● CEL ZADANIA: Sformatuj jako listę numerowaną dane, zaczynając od wiersza z „Task: Open the gear options menu” i kończąc na samym końcu danych, z pominięciem pustych wierszy. Obrazków nie umieszczaj w odpowiedzi.

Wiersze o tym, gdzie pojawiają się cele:
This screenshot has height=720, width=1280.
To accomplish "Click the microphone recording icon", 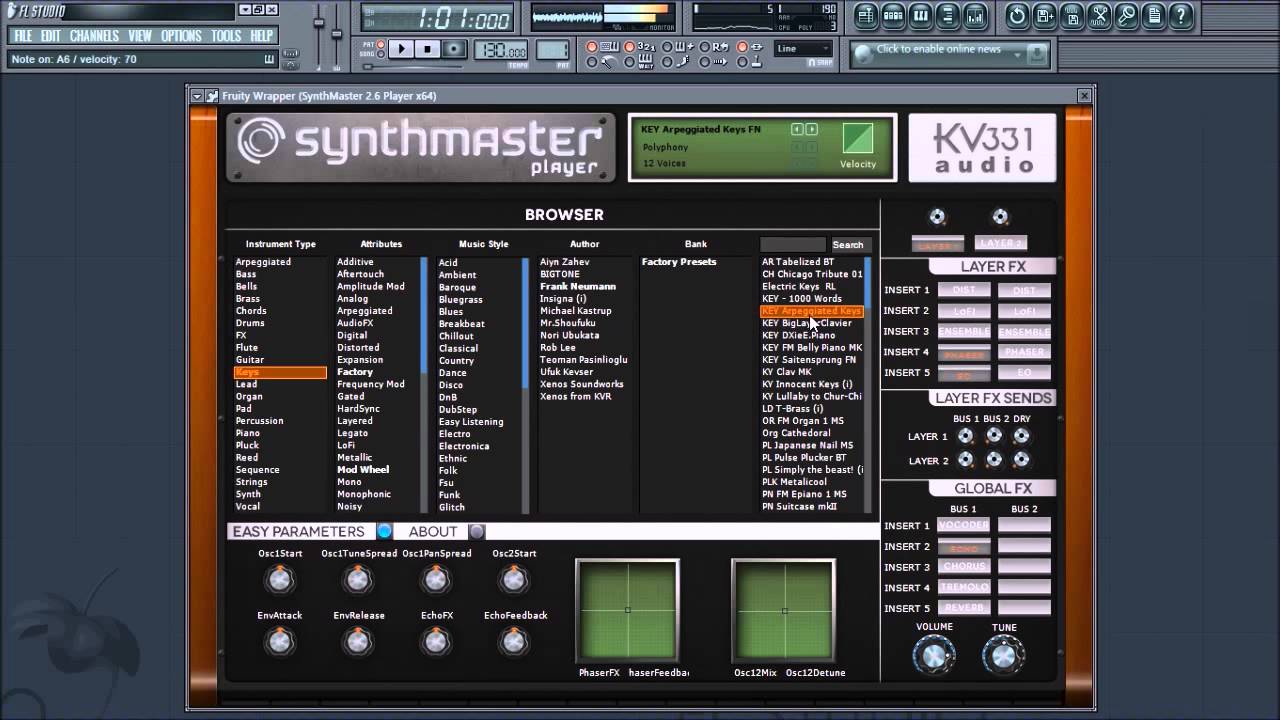I will pos(1127,15).
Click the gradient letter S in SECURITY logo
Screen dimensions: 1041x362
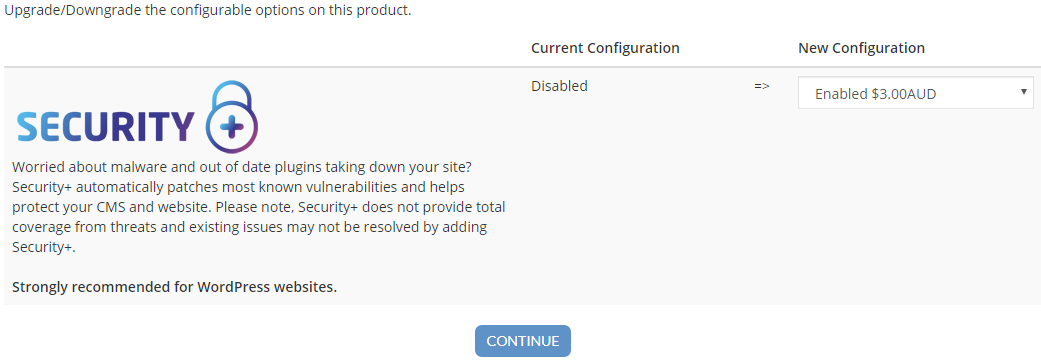28,127
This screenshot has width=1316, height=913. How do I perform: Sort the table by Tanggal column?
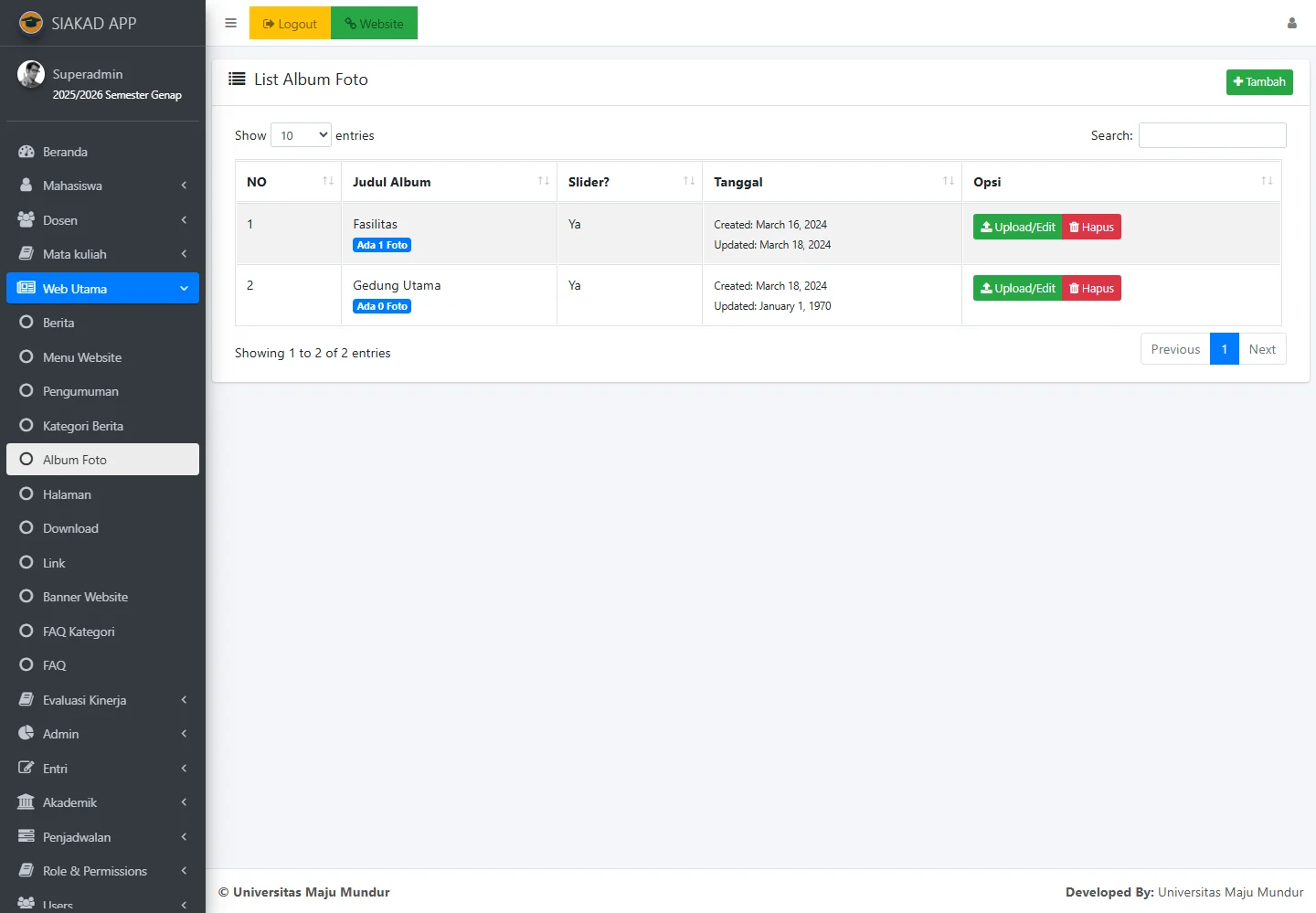coord(831,182)
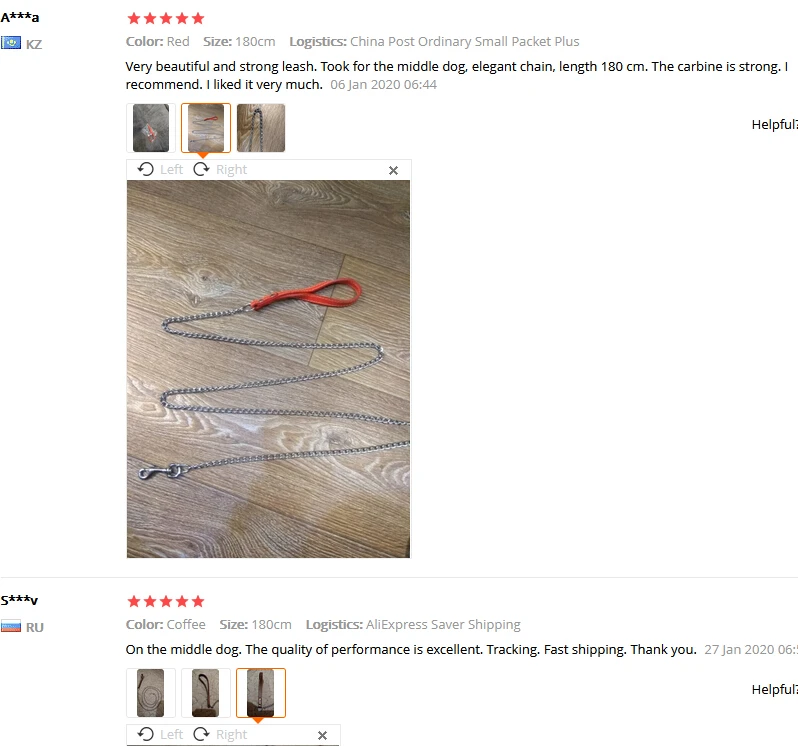Click Helpful next to A***a's review
798x746 pixels.
[775, 125]
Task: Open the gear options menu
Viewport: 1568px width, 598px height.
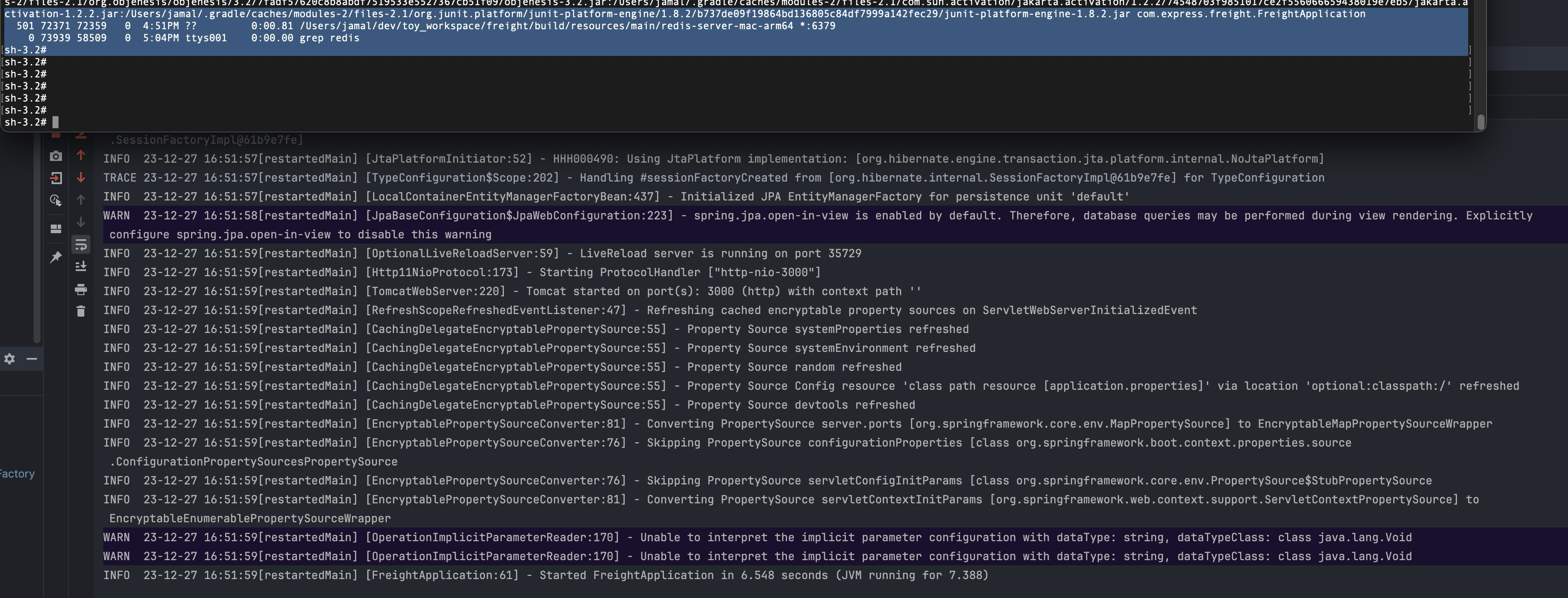Action: pyautogui.click(x=9, y=359)
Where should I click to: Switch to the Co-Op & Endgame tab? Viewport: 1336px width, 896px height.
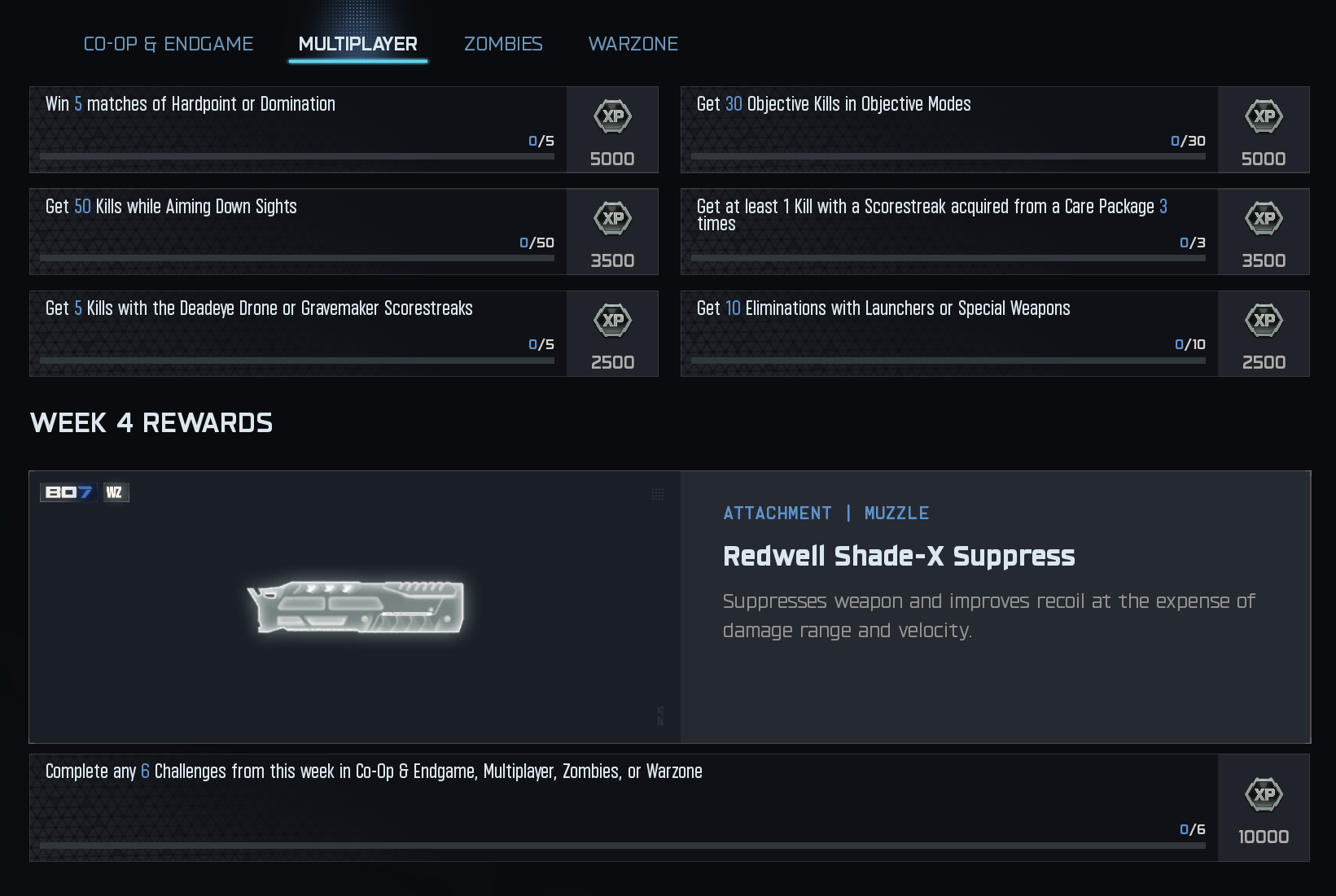click(x=169, y=44)
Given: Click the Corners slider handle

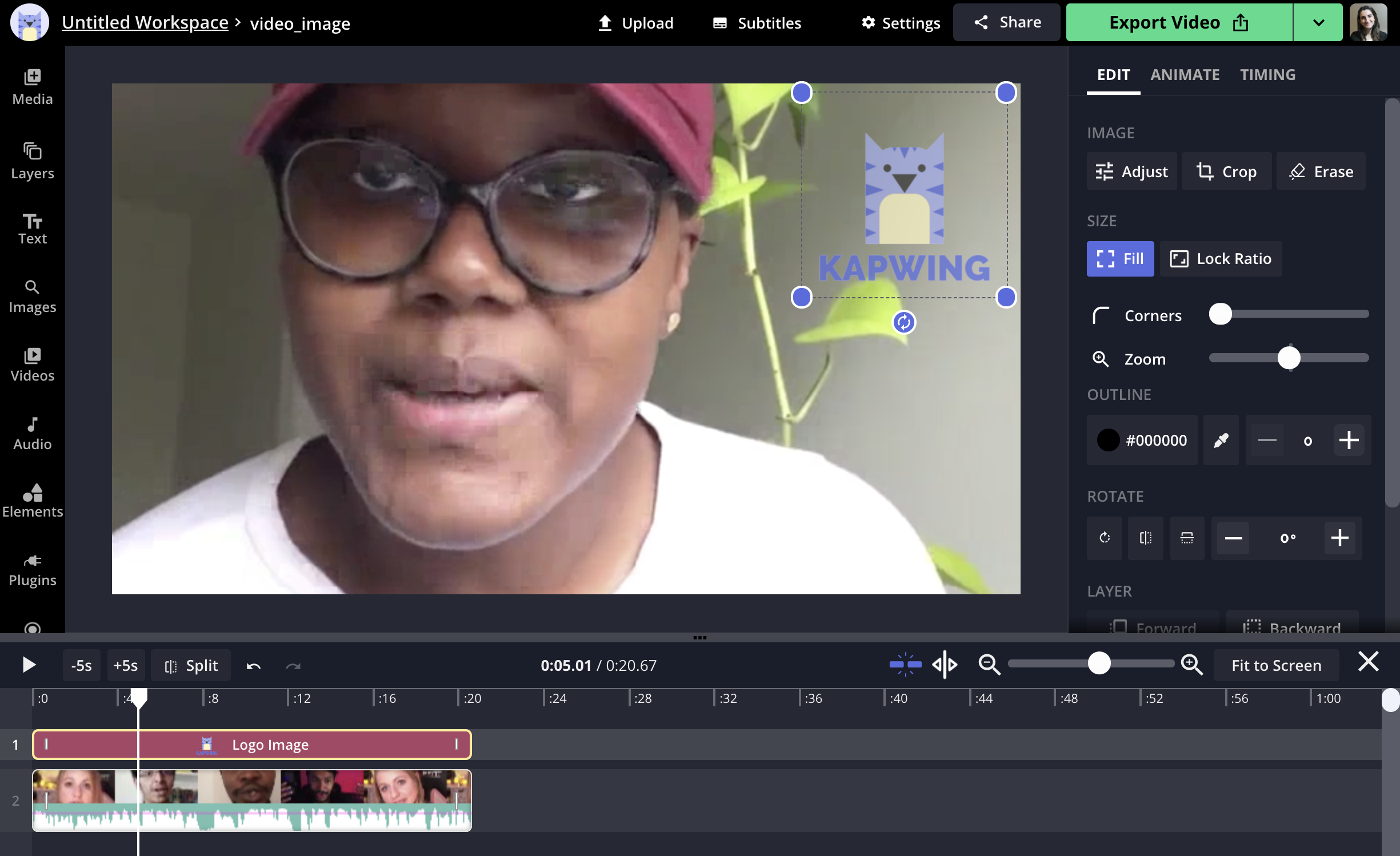Looking at the screenshot, I should click(x=1220, y=314).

● WYNIK ZADANIA:
1. Task: Open the gear options menu
2. Viewport: 1568px width, 598px height.
3. Action: pyautogui.click(x=9, y=359)
4. Where should I click to: Switch to the Co-Op & Endgame tab? Viewport: 1336px width, 896px height.
5. click(x=169, y=44)
6. Given: Click the Corners slider handle
7. Looking at the screenshot, I should click(x=1220, y=314).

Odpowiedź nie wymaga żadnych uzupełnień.